Element and text location data:
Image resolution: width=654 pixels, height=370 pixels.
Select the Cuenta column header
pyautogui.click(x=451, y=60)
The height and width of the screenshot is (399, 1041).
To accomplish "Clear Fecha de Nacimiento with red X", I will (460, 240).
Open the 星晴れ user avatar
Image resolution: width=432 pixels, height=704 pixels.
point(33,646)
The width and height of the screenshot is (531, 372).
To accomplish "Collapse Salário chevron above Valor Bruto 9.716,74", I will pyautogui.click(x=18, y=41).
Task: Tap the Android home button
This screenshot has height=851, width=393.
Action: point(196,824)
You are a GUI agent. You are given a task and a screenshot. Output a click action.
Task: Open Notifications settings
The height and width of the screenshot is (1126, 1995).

* * *

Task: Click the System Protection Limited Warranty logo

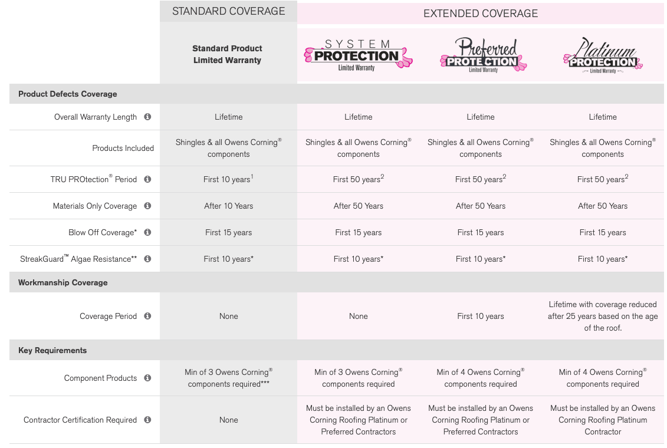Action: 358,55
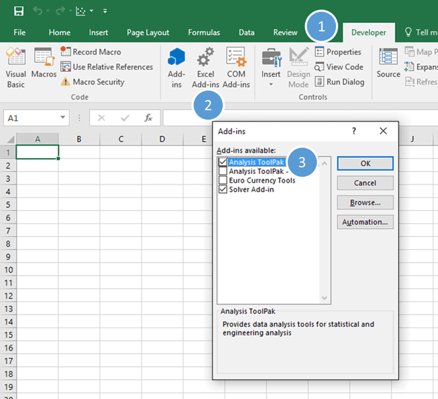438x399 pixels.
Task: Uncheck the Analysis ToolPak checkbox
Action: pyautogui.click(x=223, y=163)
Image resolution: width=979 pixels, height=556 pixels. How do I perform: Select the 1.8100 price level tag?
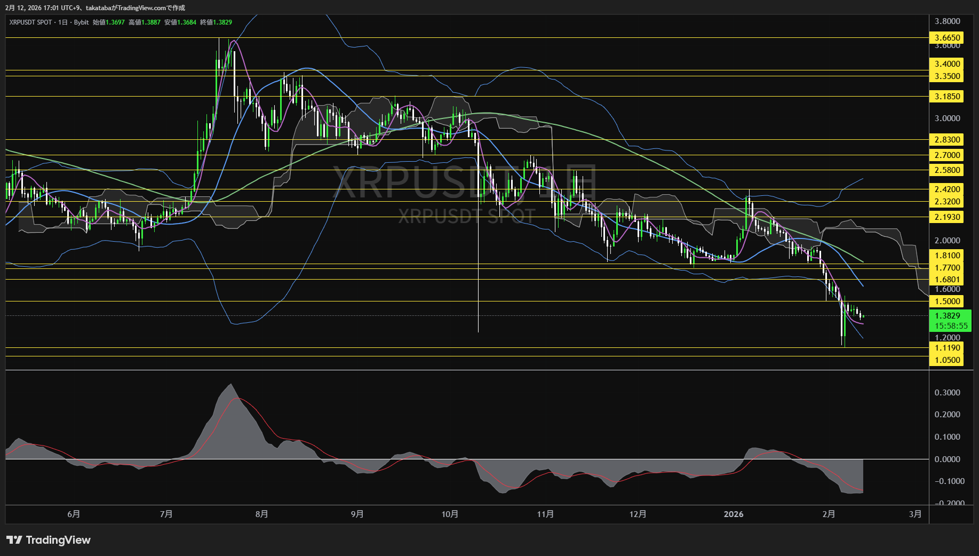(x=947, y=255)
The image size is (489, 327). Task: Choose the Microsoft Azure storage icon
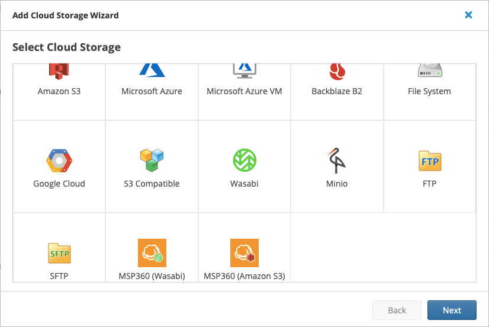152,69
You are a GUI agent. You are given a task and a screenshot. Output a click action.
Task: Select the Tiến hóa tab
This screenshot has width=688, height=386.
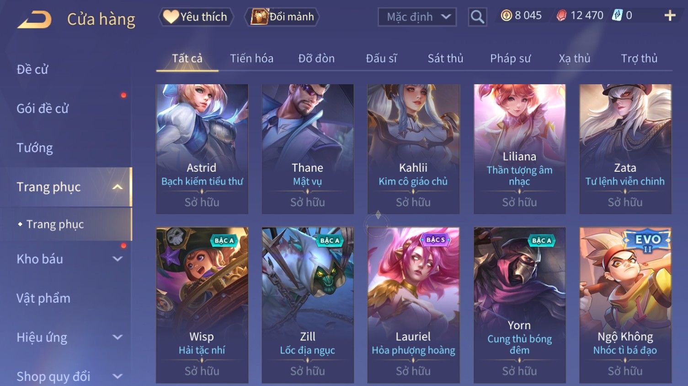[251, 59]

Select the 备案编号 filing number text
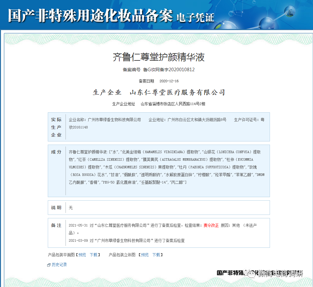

==

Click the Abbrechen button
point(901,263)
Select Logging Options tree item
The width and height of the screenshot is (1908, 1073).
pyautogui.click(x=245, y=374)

▶ [Exercise details]:
Identify every line in the records above that contains the string "screenshot", and copy each of those lines in full. Count a match only when the case is the same.

▶ [Response to this exercise]:
The height and width of the screenshot is (399, 1041).
The width and height of the screenshot is (531, 372).
This screenshot has height=851, width=393.
You are a GUI agent. You are given a task and a screenshot. Output a click action.
The height and width of the screenshot is (1126, 1995).
You are a GUI agent. You are given a task and a screenshot. Output a click action.
This screenshot has width=688, height=386.
The width and height of the screenshot is (1908, 1073).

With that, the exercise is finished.